This question has been asked for several years now, but in the beginning it seemed to be voices in the wilderness. The animal rights activists slid onto the scene in the 1980s, but we really did not notice that they were there, and it was not until the 1990s that their activism became obvious. Even so, their constant criticisms of dog breeders under the guise of attacking “puppy mills” created a divide in the dog show community itself. People were creating terms such as “responsible breeder” and “reputable breeder,” and breeders who wanted to retain such badges of honor were expected follow certain codes of conduct to differentiate those breeders from the rest, the bad guys who deserved to be driven out of dogdom. In theory that sounded like a good idea, and members of the community fell in line.
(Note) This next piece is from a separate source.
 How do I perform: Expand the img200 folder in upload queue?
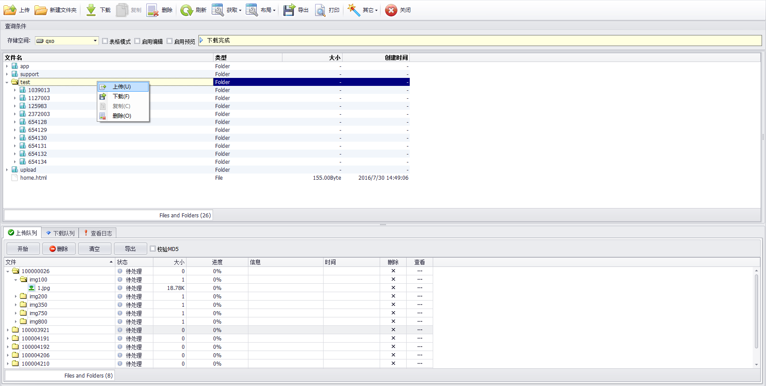click(x=16, y=297)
The problem was that there was no clear-cut definition, and pejorative descriptions were thrown around with abandon.
In the late 1990s, dog breeders saw the first attempted inroads on the control of dog breeding in general — and not just the “bad guys” — when the Doris Day Animal League made the first legislative attempt to force APHIS to make all dog breeders subject to the rules of the Animal Welfare Act. This failed — but we could already see how we were more interested in fighting with each other than fighting legislation! This was also the time when the Internet was gaining ground first with online bulletin boards and email groups where members could share and read comments made by people they had never met. There was an explosion both in speed of communication and the number of people that could be reached with the click of a mouse. As with any medium, whether it be newspaper or email group, there were people on both sides of the issue, and those in the middle were converted by one side or the other.
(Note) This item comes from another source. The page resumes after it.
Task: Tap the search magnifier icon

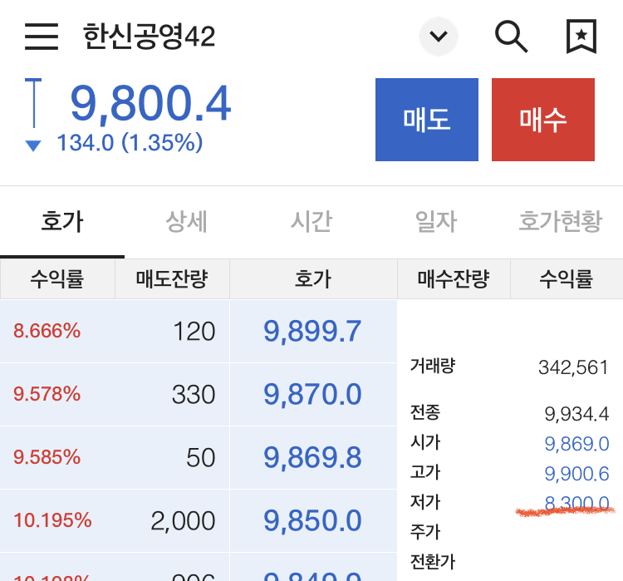Action: (511, 37)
In the past 10 years, we have seen more and more legislation proposed and backed by the HSUS, all under the guise of clamping down on “puppy mills” — but with all of them creating serious problems for private breeders and show kennels, and even working and hunting dog breeders. Sadly, the show community was in almost total denial. “If you are not doing anything wrong, you have nothing to fear,” was the reverberating response.
The tipping point came when California was presented with a state bill that would have mandated spay/neuter of all dogs and cats at 4 months of age. It failed, but the zealots did not give up. They grabbed hold of the media and harassed dog breeders, labeling all of us “the bad guys.” The show community went into overdrive to show that “we” were the good guys by listing what a “good” breeder did or did not do and criticizing everyone else. Naturally, “good” breeders would never be affected by legislation, and cooperating with those on the unapproved list was tantamount to giving them the seal of approval.
Overpopulation was the big issue that was hammered home again and again, blaming dog breeders, even though the vast majority of dogs born were mixed breeds. Unwanted dogs were turned in to shelters and euthanized, and it was “our” fault. Now comes the third sucker punch — purebreds were depicted as deformed monstrosities bred for the show ring by uncaring breeders who used vile breeding methods such as inbreeding. Mixed Breeds were much healthier, of course, as they had “hybrid vigor.”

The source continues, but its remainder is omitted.